• Page excerpt:
━━━━━━━━━━
History has tested Washington's ability to prevail in military hostilities and to win the peace on a number of occasions. In World War I, President Wilson's noble ambition to fight the "war to end all wars" crashed against the shoals of Old World politics. Overcoming the shame of the Versailles Treaty emboldened Adolf Hitler's egomaniacal revenge and portended a negative watershed, to which America's retreat into isolationism contributed.

The United States was determined not to repeat this narrative during and after World War II. It not only turned back the fascist onslaught, but also committed to the political transformation of Germany and Japan. Global history would have been far different had both "positive" watersheds not been achieved.

But the 20th century's turmoil would not rest. Soviet consolidation over Eastern Europe, the fall of China to communism followed by the Korean War and crises over Berlin, Taiwan and Cuba tested Washington against communist messianism. While the United States prevailed in most instances, it, too, suffered defeats. The Bay of Pigs left a thorn that remains. Then Vietnam. Tens of thousands of Americans perished for a false shibboleth: that the fall of Saigon would set off a domino cascade. But Washington compensated with an end run around Moscow through Beijing.

Vietnam generated yet another ironic twist: It fed the Kremlin's hubris. The resulting invasion and defeat in Afghanistan generated a ripple. Coupled with the more profound ripping of the Soviet bloc by nationalism and economic and political dysfunction, the resulting watershed proved the undoing of communism in Europe. Had we not effectively stayed containment's course, Soviet totalitarianism would have prevailed.

Optimists called the Cold War's demise the "end of history." History's challenges would not relent, however. A clash of civilizations emerged that now pits Western liberalism against Islamic radicalism with Iraq arguably serving as either a misguided detour, an incendiary booster to militancy or, still possibly, a victory of sorts.

This brings us to Afghanistan where the battle is now fought. America's intervention into central Asia's cockpit begs the question: Would a U.S. retreat mark merely a battle lost or the first domino to fall to Osama bin Laden's vision? In the latter case, do the possible consequences - increased regional radicalization and global terrorism - compare with the 20th century's unrealized negative watersheds that the success of fascism or communism posed? Or can Afghanistan's neighbors resist on their own coupled with offshore American support and prevent metastasis?
━━━━━━━━━━
• Supplied records:
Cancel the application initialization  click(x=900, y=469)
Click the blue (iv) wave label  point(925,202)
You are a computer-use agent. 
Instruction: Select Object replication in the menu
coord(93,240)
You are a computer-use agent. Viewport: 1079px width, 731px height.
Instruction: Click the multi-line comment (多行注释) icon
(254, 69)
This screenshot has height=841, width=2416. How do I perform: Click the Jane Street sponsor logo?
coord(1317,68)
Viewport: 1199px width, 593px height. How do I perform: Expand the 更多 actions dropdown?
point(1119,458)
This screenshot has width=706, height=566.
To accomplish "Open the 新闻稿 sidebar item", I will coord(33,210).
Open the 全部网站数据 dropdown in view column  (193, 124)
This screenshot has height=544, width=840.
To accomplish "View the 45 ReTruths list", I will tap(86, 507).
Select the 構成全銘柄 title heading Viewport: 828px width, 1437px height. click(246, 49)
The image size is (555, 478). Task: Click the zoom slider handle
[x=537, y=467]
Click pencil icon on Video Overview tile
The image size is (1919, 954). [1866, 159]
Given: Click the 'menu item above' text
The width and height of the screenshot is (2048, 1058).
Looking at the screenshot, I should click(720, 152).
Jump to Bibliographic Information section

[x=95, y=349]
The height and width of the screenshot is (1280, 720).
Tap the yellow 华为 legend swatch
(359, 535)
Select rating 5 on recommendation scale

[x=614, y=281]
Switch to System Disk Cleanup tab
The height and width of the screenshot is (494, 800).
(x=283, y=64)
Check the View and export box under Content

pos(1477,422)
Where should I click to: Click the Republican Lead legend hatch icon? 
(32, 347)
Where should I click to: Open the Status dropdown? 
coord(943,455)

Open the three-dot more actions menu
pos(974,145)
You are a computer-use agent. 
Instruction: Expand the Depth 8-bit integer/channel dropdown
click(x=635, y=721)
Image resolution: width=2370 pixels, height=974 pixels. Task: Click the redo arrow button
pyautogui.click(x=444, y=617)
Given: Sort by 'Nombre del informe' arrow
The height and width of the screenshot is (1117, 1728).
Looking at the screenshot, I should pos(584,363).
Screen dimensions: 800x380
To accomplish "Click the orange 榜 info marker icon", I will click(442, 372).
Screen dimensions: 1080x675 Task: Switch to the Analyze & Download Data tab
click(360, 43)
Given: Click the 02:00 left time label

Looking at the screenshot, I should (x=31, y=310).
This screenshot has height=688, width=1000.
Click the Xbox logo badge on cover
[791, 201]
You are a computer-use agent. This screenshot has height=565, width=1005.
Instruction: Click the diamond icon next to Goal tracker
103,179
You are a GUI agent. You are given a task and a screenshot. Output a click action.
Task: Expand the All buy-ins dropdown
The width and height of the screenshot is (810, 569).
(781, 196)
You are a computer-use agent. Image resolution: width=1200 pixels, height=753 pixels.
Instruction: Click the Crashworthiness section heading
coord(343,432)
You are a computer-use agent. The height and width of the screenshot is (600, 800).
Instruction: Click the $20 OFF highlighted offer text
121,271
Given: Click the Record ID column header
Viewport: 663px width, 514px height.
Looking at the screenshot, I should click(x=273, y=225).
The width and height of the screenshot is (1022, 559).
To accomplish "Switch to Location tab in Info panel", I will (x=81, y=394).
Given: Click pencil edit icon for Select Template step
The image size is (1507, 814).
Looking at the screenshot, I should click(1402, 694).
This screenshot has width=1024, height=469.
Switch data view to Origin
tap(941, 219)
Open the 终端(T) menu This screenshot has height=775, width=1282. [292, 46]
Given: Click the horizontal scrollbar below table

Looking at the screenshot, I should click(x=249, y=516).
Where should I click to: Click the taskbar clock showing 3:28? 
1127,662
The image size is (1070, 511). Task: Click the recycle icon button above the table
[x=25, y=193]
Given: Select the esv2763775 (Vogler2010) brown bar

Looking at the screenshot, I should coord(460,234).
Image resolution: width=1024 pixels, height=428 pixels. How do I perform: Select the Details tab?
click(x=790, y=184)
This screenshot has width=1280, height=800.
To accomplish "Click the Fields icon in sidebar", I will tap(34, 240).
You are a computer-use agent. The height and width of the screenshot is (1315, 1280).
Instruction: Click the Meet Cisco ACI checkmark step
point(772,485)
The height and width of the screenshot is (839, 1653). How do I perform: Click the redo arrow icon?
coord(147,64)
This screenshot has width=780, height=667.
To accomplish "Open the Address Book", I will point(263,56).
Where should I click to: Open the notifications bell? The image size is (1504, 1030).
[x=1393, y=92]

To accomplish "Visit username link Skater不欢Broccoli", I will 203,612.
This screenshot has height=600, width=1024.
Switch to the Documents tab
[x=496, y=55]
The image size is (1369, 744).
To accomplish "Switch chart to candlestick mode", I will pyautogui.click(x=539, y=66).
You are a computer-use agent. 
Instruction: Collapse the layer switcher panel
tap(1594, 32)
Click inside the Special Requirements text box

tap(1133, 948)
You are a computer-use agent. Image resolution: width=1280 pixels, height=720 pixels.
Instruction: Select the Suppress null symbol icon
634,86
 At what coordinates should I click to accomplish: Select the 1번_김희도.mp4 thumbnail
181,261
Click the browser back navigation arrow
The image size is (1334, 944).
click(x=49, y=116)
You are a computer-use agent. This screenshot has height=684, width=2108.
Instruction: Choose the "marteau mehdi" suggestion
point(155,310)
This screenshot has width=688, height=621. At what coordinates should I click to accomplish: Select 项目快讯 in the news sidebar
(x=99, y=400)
━━━━━━━━━━
• Exercise tasks:
A. Check each statement against the passage on American wars and their aftermaths, answering yes or no and quoting the passage's deciding words. (i) The United States committed to the political transformation of Germany and Japan. (ii) Optimists called the Cold War's end the "end of history." (iii) The Soviet invasion of Afghanistan ended in victory for the Kremlin.
B. Resume the passage on American wars and their aftermaths after its last sentence, carrying its argument forward in the same voice.

• Results for the exercise:
A.
(i) Yes: "but also committed to the political transformation of Germany and Japan."
(ii) Yes: "Optimists called the Cold War's demise the "end of history.""
(iii) No: "The resulting invasion and defeat in Afghanistan generated a ripple."

B.
The answer will turn on the ability of surrounding regimes to immunize themselves from infection. Pakistan, Iran and the former Soviet republics to the north have demonstrated a brutal capacity to suppress political violence to ensure survival. This suggests that even were Afghanistan to become a terrorist haven, the neighborhood can adapt and resist as Pakistan's military defeat of the Taliban in the Swat Valley demonstrated.

That said, the United States can retreat from the region. This would leave the Afghans to their own devices -- as Washington left Southeast Asia, Somalia, Lebanon to theirs -- to resolve affairs America cannot. The White House then can rebuild its strategic dikes on friendlier soil in neighboring nations and elsewhere and intervene in Afghanistan, if necessary, in limited targeted missions to strike terrorists and their havens as it repeatedly has done in Somalia. In that event, the United States may look back at Afghanistan -- like Vietnam -- as one battle lost but clearly not a watershed event.

Still, the pity of a failed American undertaking lies in the opportunity lost. Had Washington mustered a competent occupation, had it concentrated precious military and nation building resources early in the occupation when Afghan society was most malleable, the events begun in 2001 would not only have marked the positive transformation of a country, but, quite possibly, a positive regional and global watershed as well.